⟨
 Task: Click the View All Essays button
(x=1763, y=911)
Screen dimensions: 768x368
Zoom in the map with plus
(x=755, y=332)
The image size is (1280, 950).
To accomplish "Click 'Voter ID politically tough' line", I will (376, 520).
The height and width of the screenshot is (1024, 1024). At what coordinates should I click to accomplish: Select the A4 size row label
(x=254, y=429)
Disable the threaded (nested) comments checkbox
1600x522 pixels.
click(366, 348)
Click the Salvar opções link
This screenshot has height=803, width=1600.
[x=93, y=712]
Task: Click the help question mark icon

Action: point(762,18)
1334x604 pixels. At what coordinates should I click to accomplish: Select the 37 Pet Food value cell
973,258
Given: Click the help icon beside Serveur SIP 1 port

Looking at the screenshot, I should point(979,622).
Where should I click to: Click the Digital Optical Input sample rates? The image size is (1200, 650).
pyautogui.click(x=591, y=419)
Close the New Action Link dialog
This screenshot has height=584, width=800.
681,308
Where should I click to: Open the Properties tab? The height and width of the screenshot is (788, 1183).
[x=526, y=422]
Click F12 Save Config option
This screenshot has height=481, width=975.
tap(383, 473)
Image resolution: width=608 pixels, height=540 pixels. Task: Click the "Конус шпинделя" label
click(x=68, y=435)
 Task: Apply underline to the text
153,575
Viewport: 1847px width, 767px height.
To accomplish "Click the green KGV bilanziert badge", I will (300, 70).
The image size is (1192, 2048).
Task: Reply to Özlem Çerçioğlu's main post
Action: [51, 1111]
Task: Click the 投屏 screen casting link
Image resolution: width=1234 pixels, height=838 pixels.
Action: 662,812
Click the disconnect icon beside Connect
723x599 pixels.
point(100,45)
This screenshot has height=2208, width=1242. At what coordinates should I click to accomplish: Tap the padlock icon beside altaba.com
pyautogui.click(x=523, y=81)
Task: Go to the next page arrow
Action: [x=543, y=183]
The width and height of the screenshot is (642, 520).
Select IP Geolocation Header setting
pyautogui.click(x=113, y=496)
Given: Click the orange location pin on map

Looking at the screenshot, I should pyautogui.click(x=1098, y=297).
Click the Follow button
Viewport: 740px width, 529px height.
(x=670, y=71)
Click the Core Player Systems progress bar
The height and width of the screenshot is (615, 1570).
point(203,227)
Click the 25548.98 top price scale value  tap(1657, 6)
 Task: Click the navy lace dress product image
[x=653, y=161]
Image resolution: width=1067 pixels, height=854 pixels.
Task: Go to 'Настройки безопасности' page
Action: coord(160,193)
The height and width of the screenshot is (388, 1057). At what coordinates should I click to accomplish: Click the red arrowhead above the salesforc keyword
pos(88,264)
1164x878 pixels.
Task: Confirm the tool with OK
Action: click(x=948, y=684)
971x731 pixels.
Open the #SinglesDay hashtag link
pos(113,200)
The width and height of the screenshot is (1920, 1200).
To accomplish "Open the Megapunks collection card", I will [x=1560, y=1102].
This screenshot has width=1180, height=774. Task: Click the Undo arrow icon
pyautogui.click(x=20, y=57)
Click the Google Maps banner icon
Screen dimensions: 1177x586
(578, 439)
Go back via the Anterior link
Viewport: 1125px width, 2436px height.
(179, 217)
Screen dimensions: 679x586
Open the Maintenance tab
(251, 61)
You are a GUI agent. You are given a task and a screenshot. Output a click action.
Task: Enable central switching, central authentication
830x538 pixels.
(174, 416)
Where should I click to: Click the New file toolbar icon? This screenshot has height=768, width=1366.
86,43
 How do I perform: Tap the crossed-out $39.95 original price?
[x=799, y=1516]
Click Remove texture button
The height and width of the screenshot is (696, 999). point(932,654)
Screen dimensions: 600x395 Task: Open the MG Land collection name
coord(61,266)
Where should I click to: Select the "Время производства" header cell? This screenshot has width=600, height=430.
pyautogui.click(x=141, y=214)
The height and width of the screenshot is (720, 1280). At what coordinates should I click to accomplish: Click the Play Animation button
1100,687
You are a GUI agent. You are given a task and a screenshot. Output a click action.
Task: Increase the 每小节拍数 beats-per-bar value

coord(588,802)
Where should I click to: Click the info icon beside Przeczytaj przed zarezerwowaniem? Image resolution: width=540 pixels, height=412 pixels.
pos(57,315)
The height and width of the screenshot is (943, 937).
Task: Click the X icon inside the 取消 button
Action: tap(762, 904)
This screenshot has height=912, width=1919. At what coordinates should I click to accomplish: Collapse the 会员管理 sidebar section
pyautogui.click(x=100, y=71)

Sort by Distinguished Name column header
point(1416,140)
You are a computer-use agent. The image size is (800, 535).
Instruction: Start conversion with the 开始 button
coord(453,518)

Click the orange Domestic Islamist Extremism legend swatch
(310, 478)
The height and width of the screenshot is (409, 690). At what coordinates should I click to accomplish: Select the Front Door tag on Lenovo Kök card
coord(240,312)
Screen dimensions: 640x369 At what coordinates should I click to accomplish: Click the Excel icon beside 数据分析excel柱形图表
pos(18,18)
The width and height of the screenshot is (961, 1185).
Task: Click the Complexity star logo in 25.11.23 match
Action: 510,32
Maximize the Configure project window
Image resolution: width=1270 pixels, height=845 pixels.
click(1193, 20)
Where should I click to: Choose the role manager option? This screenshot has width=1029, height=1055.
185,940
⟩
What to do =>
All of the entries are to be transcribed exactly.

Final answer =>
 Task: Click the View All Essays button
(x=1763, y=911)
Screen dimensions: 768x368
Zoom in the map with plus
(x=755, y=332)
The image size is (1280, 950).
To accomplish "Click 'Voter ID politically tough' line", I will (376, 520).
The height and width of the screenshot is (1024, 1024). At what coordinates should I click to accomplish: Select the A4 size row label
(x=254, y=429)
Disable the threaded (nested) comments checkbox
1600x522 pixels.
click(366, 348)
Click the Salvar opções link
This screenshot has height=803, width=1600.
[x=93, y=712]
Task: Click the help question mark icon

Action: point(762,18)
1334x604 pixels. At what coordinates should I click to accomplish: Select the 37 Pet Food value cell
973,258
Given: Click the help icon beside Serveur SIP 1 port

Looking at the screenshot, I should point(979,622).
Where should I click to: Click the Digital Optical Input sample rates? The image size is (1200, 650).
pyautogui.click(x=591, y=419)
Close the New Action Link dialog
This screenshot has height=584, width=800.
681,308
Where should I click to: Open the Properties tab? The height and width of the screenshot is (788, 1183).
[x=526, y=422]
Click F12 Save Config option
This screenshot has height=481, width=975.
tap(383, 473)
Image resolution: width=608 pixels, height=540 pixels. Task: Click the "Конус шпинделя" label
click(x=68, y=435)
 Task: Apply underline to the text
153,575
Viewport: 1847px width, 767px height.
To accomplish "Click the green KGV bilanziert badge", I will (300, 70).
The image size is (1192, 2048).
Task: Reply to Özlem Çerçioğlu's main post
Action: [51, 1111]
Task: Click the 投屏 screen casting link
Image resolution: width=1234 pixels, height=838 pixels.
Action: 662,812
Click the disconnect icon beside Connect
723x599 pixels.
point(100,45)
This screenshot has height=2208, width=1242. At what coordinates should I click to accomplish: Tap the padlock icon beside altaba.com
pyautogui.click(x=523, y=81)
Task: Go to the next page arrow
Action: [x=543, y=183]
The width and height of the screenshot is (642, 520).
Select IP Geolocation Header setting
pyautogui.click(x=113, y=496)
Given: Click the orange location pin on map

Looking at the screenshot, I should pyautogui.click(x=1098, y=297).
Click the Follow button
Viewport: 740px width, 529px height.
(x=670, y=71)
Click the Core Player Systems progress bar
The height and width of the screenshot is (615, 1570).
point(203,227)
Click the 25548.98 top price scale value  tap(1657, 6)
 Task: Click the navy lace dress product image
[x=653, y=161]
Image resolution: width=1067 pixels, height=854 pixels.
Task: Go to 'Настройки безопасности' page
Action: coord(160,193)
The height and width of the screenshot is (388, 1057). At what coordinates should I click to accomplish: Click the red arrowhead above the salesforc keyword
pos(88,264)
1164x878 pixels.
Task: Confirm the tool with OK
Action: click(x=948, y=684)
971x731 pixels.
Open the #SinglesDay hashtag link
pos(113,200)
The width and height of the screenshot is (1920, 1200).
To accomplish "Open the Megapunks collection card", I will [x=1560, y=1102].
This screenshot has width=1180, height=774. Task: Click the Undo arrow icon
pyautogui.click(x=20, y=57)
Click the Google Maps banner icon
Screen dimensions: 1177x586
(578, 439)
Go back via the Anterior link
Viewport: 1125px width, 2436px height.
(179, 217)
Screen dimensions: 679x586
Open the Maintenance tab
(251, 61)
You are a GUI agent. You are given a task and a screenshot. Output a click action.
Task: Enable central switching, central authentication
830x538 pixels.
(174, 416)
Where should I click to: Click the New file toolbar icon? This screenshot has height=768, width=1366.
86,43
 How do I perform: Tap the crossed-out $39.95 original price?
[x=799, y=1516]
Click Remove texture button
The height and width of the screenshot is (696, 999). point(932,654)
Screen dimensions: 600x395 Task: Open the MG Land collection name
coord(61,266)
Where should I click to: Select the "Время производства" header cell? This screenshot has width=600, height=430.
pyautogui.click(x=141, y=214)
The height and width of the screenshot is (720, 1280). At what coordinates should I click to accomplish: Click the Play Animation button
1100,687
You are a GUI agent. You are given a task and a screenshot. Output a click action.
Task: Increase the 每小节拍数 beats-per-bar value

coord(588,802)
Where should I click to: Click the info icon beside Przeczytaj przed zarezerwowaniem? Image resolution: width=540 pixels, height=412 pixels.
pos(57,315)
The height and width of the screenshot is (943, 937).
Task: Click the X icon inside the 取消 button
Action: tap(762, 904)
This screenshot has height=912, width=1919. At what coordinates should I click to accomplish: Collapse the 会员管理 sidebar section
pyautogui.click(x=100, y=71)

Sort by Distinguished Name column header
point(1416,140)
You are a computer-use agent. The image size is (800, 535).
Instruction: Start conversion with the 开始 button
coord(453,518)

Click the orange Domestic Islamist Extremism legend swatch
(310, 478)
The height and width of the screenshot is (409, 690). At what coordinates should I click to accomplish: Select the Front Door tag on Lenovo Kök card
coord(240,312)
Screen dimensions: 640x369 At what coordinates should I click to accomplish: Click the Excel icon beside 数据分析excel柱形图表
pos(18,18)
The width and height of the screenshot is (961, 1185).
Task: Click the Complexity star logo in 25.11.23 match
Action: 510,32
Maximize the Configure project window
Image resolution: width=1270 pixels, height=845 pixels.
click(1193, 20)
Where should I click to: Choose the role manager option? This screenshot has width=1029, height=1055.
185,940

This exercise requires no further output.